# Hello; New Here; Long Intro and Questions



## dabbbad (Oct 16, 2015)

My wife and I have been married for 28 years. I am 68; she is 63. It’s my second marriage, her third. Together we have four kids; one hers, two mine, and one ours. All the kids are married with families, busy lives of their own, and are doing well. They’re not an issue or source of stress for us. My wife and I are both retired college educated professionals . We have plenty of financial resources to live comfortably. We have time to do what we want to do. We have lots of friends, are socially active and we stay busy. The problem is, we almost never have sex of any type, and it’s been that way for many years. 

I admit it was difficult when we were younger. I worked outside the home 60 -70 hours a week. She managed our home, managed our social schedule, dealt with kids and aging parents who are now all gone, and worked part time. But retirement has not brought a return of sexual activity that I mistakenly hoped it might. We’ve totally gotten out of the habit of intimacy. Our marriage is now a successful partnership between long term friends. We are no longer lovers. Having married later in life, and having both been married before, sex was enjoyable but never a novelty for us, and never frequent. In the early years I begged for it, but was turned down countless times. She was always too tired, had a headache, had her period, had to work, take care of kids, take care of parents; whatever. There were a thousand excuses; many of them understandable and valid. I eventually gave up trying. She lost 99% of her interest in sex after going through menopause, and refused to even discuss the topic. She told me to quit bringing it up, and that she was “permanently too tired and done with it.” So 99% of the sex I’ve had over the last 15 years has come from masturbation. I enjoy masturbation (always have) and find it to be a convenient and satisfying way to fill the sexual void in my life. I accepted that void for a long time. The older I get, however, the less inclined I am to accept the situation as permanent. We are both in good health and I think there is no physical reason we couldn’t have a reasonable sex life for years to come.

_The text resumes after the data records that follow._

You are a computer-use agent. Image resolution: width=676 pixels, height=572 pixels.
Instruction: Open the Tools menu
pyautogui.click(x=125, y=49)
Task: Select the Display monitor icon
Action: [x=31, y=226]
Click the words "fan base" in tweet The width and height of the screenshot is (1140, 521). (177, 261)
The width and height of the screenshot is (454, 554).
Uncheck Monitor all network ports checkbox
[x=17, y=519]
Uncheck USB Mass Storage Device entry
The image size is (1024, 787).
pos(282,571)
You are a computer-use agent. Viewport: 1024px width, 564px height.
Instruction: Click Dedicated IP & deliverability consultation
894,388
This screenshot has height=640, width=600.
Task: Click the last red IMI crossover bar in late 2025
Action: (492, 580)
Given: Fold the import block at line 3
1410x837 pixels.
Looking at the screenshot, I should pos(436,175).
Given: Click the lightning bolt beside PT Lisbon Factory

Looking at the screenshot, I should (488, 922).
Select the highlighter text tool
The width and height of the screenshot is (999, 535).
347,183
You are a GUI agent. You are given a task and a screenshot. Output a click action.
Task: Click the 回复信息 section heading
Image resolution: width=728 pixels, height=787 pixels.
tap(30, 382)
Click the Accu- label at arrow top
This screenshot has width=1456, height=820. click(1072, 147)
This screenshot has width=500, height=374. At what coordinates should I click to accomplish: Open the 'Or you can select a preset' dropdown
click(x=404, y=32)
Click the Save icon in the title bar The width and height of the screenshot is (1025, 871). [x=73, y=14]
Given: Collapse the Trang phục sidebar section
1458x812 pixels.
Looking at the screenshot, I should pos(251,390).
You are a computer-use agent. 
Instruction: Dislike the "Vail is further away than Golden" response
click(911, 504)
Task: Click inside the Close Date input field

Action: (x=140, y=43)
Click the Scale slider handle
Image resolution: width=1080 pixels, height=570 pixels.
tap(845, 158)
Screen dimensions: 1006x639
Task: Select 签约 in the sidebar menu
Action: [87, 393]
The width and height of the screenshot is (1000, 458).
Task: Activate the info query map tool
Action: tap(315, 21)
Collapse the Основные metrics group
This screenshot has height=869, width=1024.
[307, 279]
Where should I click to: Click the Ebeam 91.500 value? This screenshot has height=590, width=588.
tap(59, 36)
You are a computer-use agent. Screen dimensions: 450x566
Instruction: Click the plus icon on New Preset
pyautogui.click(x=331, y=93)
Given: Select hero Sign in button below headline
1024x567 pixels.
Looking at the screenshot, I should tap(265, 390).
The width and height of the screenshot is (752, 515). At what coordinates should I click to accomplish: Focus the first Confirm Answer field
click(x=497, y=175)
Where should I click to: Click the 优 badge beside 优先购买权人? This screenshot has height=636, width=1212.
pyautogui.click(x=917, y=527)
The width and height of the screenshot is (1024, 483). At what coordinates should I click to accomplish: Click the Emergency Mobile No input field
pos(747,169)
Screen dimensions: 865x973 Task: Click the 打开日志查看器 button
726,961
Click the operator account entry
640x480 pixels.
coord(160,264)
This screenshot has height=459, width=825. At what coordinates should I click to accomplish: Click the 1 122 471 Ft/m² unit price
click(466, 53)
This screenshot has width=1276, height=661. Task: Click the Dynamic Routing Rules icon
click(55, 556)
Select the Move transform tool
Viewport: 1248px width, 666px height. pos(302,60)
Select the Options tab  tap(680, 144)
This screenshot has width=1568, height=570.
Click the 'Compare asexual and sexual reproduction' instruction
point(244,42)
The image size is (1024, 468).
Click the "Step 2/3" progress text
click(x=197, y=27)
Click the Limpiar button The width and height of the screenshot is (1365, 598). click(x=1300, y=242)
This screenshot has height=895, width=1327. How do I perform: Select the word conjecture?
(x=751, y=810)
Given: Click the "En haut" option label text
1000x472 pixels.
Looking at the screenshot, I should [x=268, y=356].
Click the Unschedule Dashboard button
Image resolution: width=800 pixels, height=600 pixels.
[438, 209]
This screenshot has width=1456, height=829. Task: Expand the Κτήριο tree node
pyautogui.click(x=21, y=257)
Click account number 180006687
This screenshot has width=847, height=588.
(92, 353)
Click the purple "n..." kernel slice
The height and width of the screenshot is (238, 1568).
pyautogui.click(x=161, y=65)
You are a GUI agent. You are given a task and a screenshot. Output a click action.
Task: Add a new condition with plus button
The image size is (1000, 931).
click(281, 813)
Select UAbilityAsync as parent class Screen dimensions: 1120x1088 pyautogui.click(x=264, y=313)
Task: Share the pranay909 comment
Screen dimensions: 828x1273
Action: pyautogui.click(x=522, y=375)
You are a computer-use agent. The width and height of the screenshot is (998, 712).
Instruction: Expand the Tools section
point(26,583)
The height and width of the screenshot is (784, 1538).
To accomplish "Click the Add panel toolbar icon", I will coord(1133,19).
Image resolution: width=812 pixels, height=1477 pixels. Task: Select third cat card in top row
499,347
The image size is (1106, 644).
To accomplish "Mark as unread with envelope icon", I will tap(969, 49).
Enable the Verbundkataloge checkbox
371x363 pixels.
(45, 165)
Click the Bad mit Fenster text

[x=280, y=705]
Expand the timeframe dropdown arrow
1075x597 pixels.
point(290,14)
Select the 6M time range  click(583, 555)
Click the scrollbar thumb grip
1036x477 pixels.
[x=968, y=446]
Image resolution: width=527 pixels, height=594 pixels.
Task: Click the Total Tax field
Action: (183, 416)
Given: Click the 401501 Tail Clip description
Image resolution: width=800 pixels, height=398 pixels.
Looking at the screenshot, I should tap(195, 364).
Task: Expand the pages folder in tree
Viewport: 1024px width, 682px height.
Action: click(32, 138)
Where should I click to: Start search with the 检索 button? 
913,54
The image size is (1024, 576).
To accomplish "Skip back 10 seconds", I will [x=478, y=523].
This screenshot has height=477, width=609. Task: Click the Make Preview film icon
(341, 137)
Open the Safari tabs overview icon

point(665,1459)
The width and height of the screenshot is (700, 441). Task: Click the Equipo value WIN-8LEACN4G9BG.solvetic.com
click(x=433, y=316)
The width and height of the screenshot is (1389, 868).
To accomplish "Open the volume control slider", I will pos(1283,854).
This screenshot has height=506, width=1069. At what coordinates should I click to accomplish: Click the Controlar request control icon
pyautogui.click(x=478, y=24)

I am not interested in straying from the marriage simply to satisfy my ongoing physical needs. I don’t want to hurt an old friend, and certainly want to avoid the risk of divorce. Been there, done that once, and it wasn’t pretty.

Would be interested in any observations or suggestions any of you would offer. Thank you in advance.


----------



## sydalg (Nov 8, 2015)

Wow. I am sorry you going through this. I always though by that time (28 years of marriage) and obviously dealt with the raising of the kids and all the stress that can bring to a marriage would get easier.


----------



## tech-novelist (May 15, 2014)

If she is done with sex, then your marriage is done too.
You are just roommates and financial partners.


----------



## ConanHub (Aug 9, 2013)

Where there is a will there is a way.

The real question is, Does she have the will?
_Posted via Mobile Device_


----------